A conquest for fun-loving Impys
If you're yearning for a vacation romp in sunny Roma but find yourself a little short this month, the Impossible Players have a deal for you.
The Impys opened their season last night with "Roman Conquest," a fun and silly trifle set within hailing distance of St. Peter's dome in the Eternal City. A vivacious, middling-size crowd enjoyed a brisk two-hour romp with a solid troupe of performers — a nice mixture of vets and newbies.
The cast actually was better than the script by John Patrick that they were performing.
Patrick didn't give his characters very interesting things to do or very compelling reasons to do them, but the cast's energy and personality made up for those deficiencies and kept the crowd laughing and happy.
Supposedly set in "The Present," the story had many hallmarks of its origins in the early ’70s.

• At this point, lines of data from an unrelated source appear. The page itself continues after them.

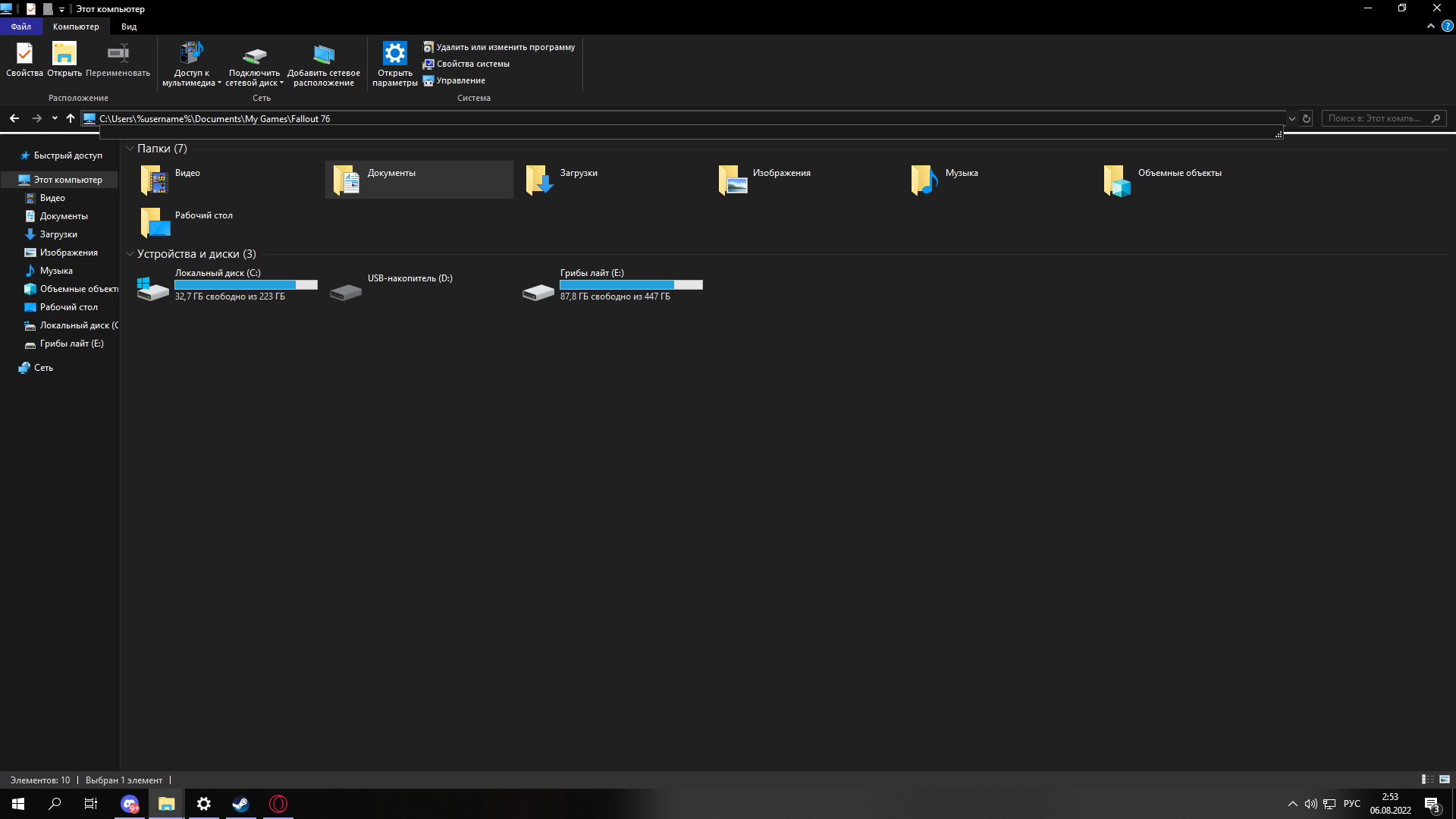Switch to details view in status bar
Image resolution: width=1456 pixels, height=819 pixels.
point(1427,780)
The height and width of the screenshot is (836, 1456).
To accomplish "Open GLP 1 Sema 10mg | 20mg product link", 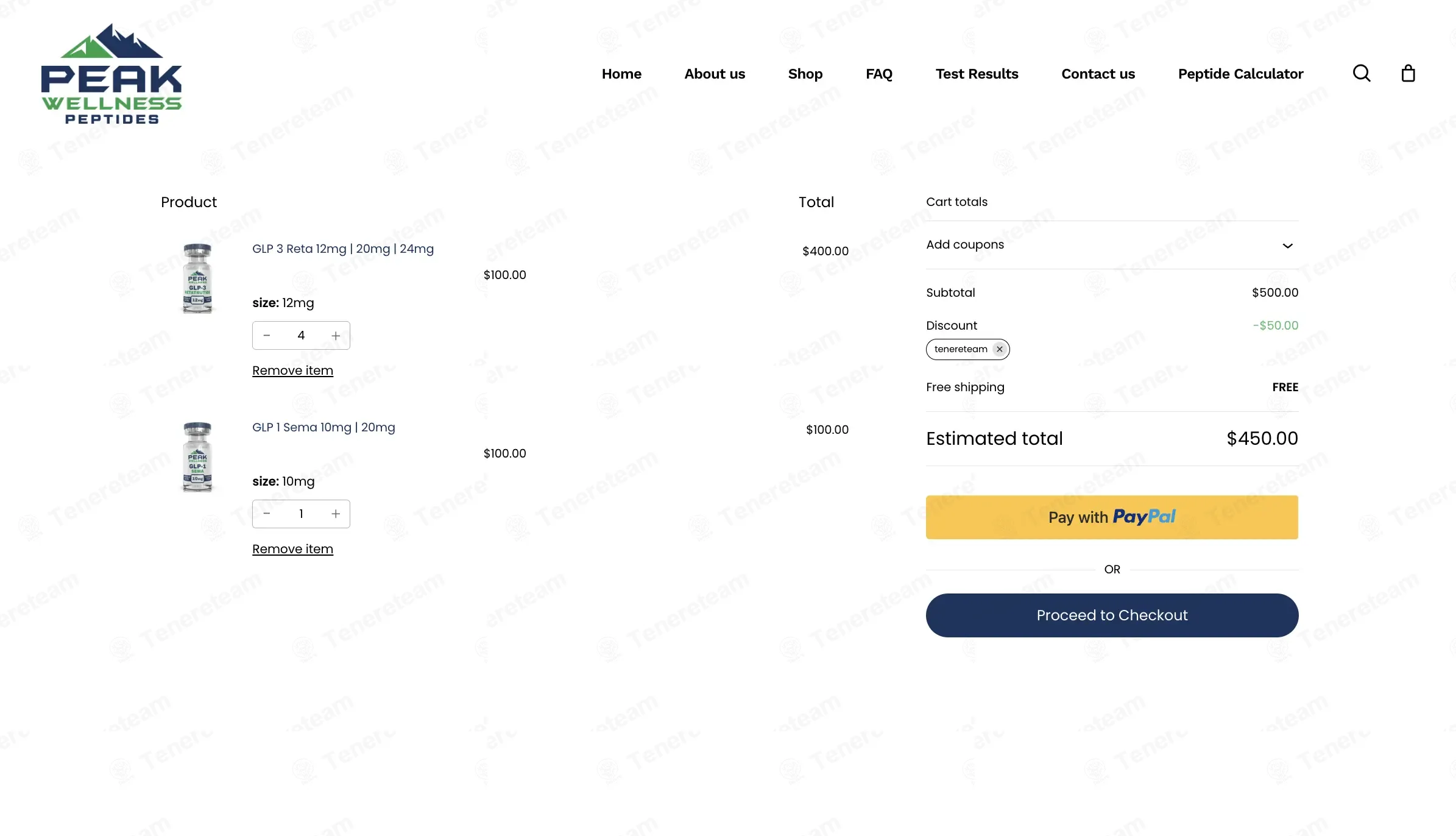I will click(323, 427).
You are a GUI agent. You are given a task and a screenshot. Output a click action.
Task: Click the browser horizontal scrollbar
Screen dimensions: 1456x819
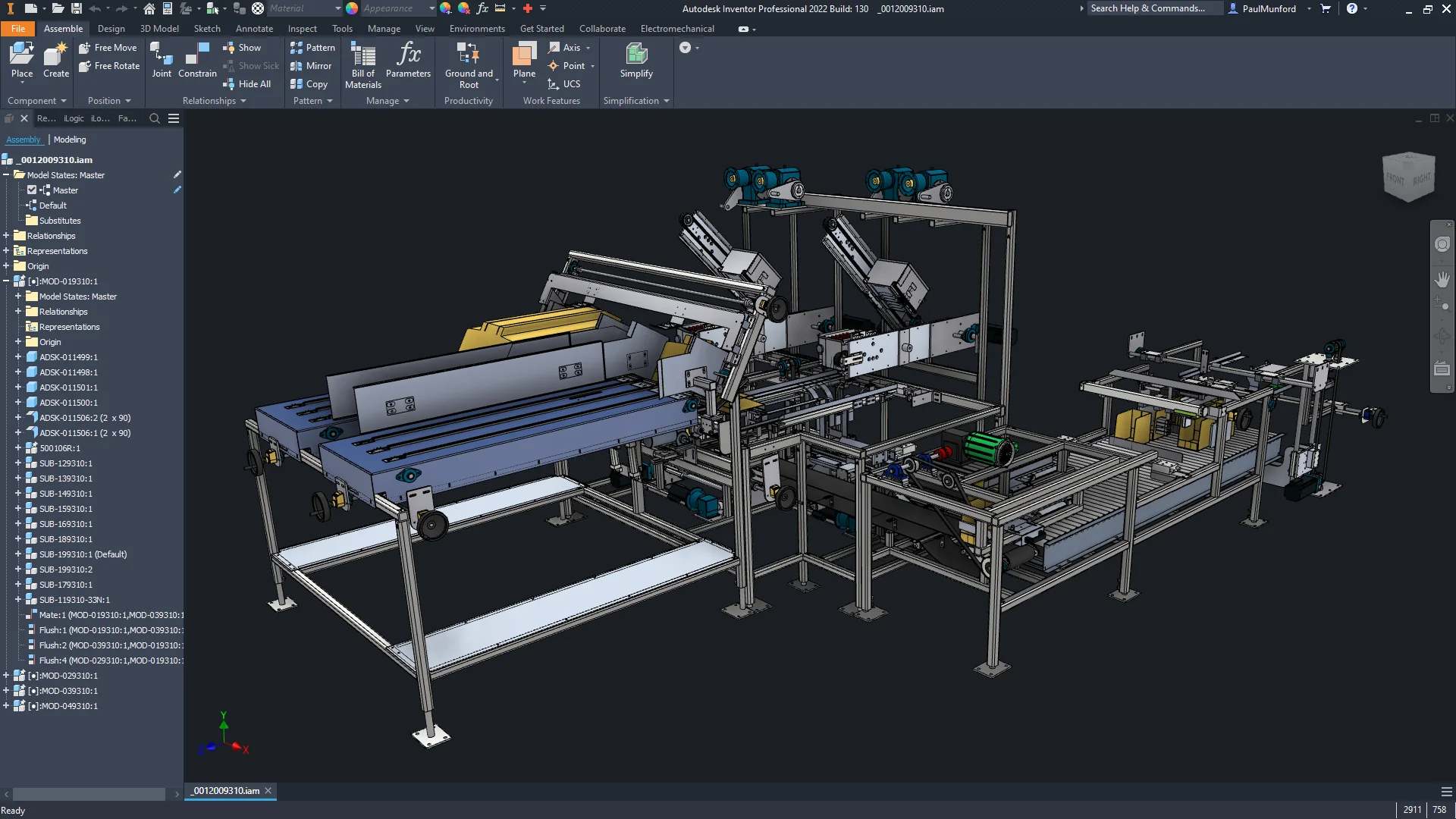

Repeated references to Joan Crawford (Who?) led the anachronisms. But who cares what year it is when the point of the play is to showcase a gaggle of quirky characters — and varyingly successful Italian accents?
The story centers on "Hank" (Kristen Stewart), the 10th-richest young woman in the world who is slumming in Italy with her best friend "Sue" (Molly McGuire). It seems Hank wants to be an incognito artist. Sue just wants to avoid the Vatican pigeons nesting in her bedroom.
They quickly run into all manner of exuberant locals: "Tony" (Marvin Hays), an irrepressible young man who wants to get to America and is willing to be the girls' "dog" in order to achieve his goal; "Georgio" (David Browder), a dreamy-eyed fellow painter wannabe with a hankering for Hank; and rental agent "Pellucci" (Ken Thompson), who punctuates many of his entrances with a forlorn "we have a problem."
Add Tony's Uncle Vito (James Asbury) and a bickering Principe and Principessa (Mark Duvall and Lara Craddock), then top things off with an 85-year-old Naked Old Man (Randall Martella), and there were plenty of opportunities for silly smiles.
Impy regular Hays led the menagerie. Though maybe a decade (or so) older than his "young man" character, he willingly exhibited the reckless abandon of early adulthood, especially during his extended modeling turn wearing nothing but jockey shorts, a large Atlas-style globe, and a devil-may-care smile.
Newcomer Stewart held her own with a pleasant grace that made her easy to watch and enjoyable to cheer for.
Impy stalwart Ken Thompson gave one of his better performances as the morally malleable schemer who's always looking to lease his seventh-floor walk-up to just one more tenant.
The happy ending was pretty darn arbitrary, but sophistication was not what this show was all about. The audience — and cast — had a good time, nobody got hurt, and all got a chance to frolic for a while in the home of the Caesars and the occasional friendly rump-pinch.
Not a bad evening's entertainment, all in all.
"Roman Conquest" continues at 7:30 tonight; 2 p.m. Sunday; and 7:30 p.m. March 18, 19, 25 and 26.